Voraussetzungen für Rollenhandeln

Damit die verschiedenen Rollen, die jeder Mensch hat, reibungslos funktionieren und es zu keinen Komplikationen kommt, müssen einige Voraussetzungen erfüllt sein. Rollen hängen immer von den Erwartungen verschiedener Bezugsgruppen ab.[2] Nehmen wir als Beispiel eine Frau in der Rolle als Mutter. So wäre die Bezugsgruppe ihre Kinder, die gewisse Erwartungen, wie ein tägliches Mittagessen, an sie haben. In ihrer beruflichen Rolle als Verkäuferin hat sie zwei Bezugsgruppen, nämlich einerseits ihre Vorgesetzte und andererseits ihre Kunden/innen.

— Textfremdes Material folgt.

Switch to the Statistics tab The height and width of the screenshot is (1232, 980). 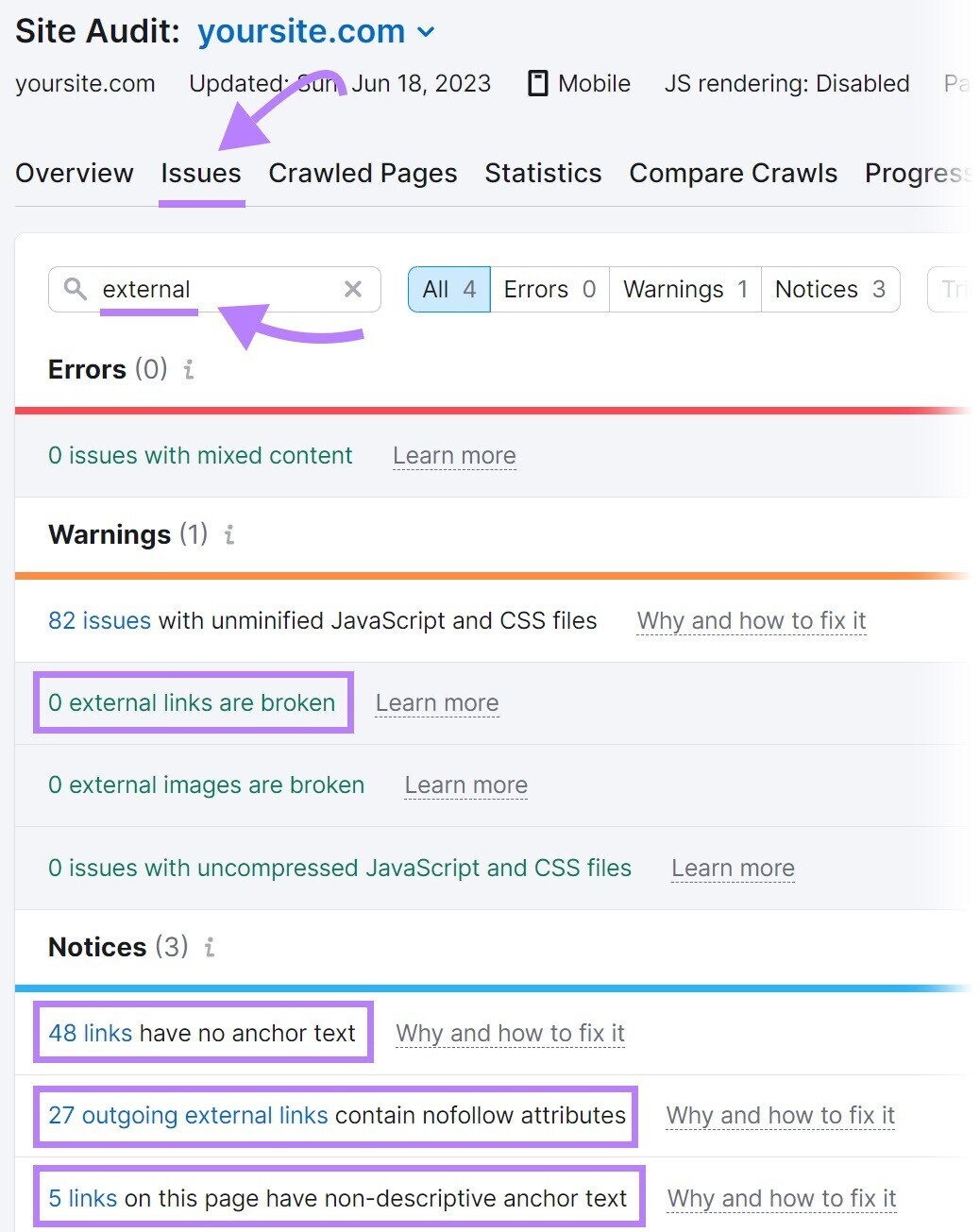[543, 173]
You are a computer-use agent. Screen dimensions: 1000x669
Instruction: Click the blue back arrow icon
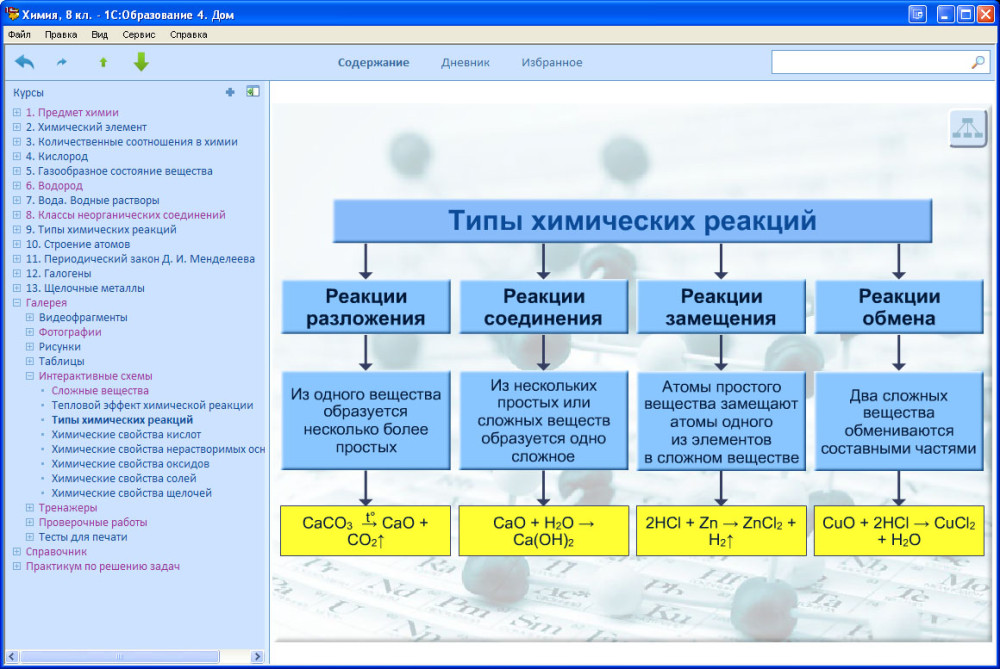coord(24,62)
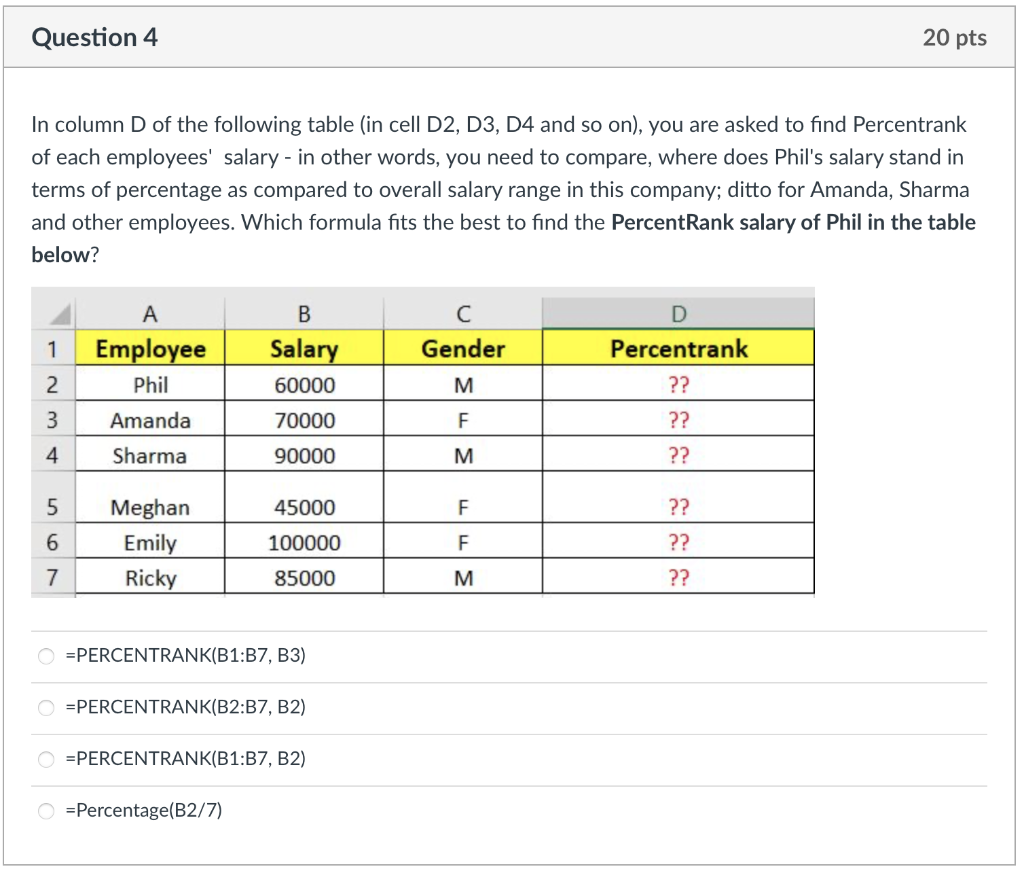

Diese Erwartungen müssen mit den verschiedenen Rollen einer Person und mit deren persönlichen Interessen und Bedürfnissen vereinbar sein. Die Erwartungen müssen auch eindeutig definiert sein und die Erfüllung der Erwartungen hängt wiederum davon ab, ob die Mittel für die Erfüllung gegeben sind. Wenn eine dieser Voraussetzungen nicht gegeben ist, kommt es zu Rollenkonflikten.[3]

Intrarollenkonflikt

Zu dieser Art des Rollenkonflikts kommt es, wenn sich die Erwartungen der verschiedenen Bezugsgruppen innerhalb einer Rolle nicht vereinbaren lassen. Der/Die Rollenträger/in sollte also widersprüchliche Erwartungen erfüllen. Da eine Erfüllung aller Erwartungen unrealistisch ist, muss abgewogen werden, welche Erwartungen besser erfüllt werden sollten und welche nicht. Eine Nicht-Erfüllung kann natürlich auch negative Konsequenzen mit sich bringen und deshalb wird die Entscheidung in den meisten Fällen für die Erwartung mit den geringsten Folgen fallen. Es könnte aber auch die einflussreichste Bezugsgruppe gewinnen, obwohl dadurch höhere Kosten für den/die Rollenträger/in entstehen.[4]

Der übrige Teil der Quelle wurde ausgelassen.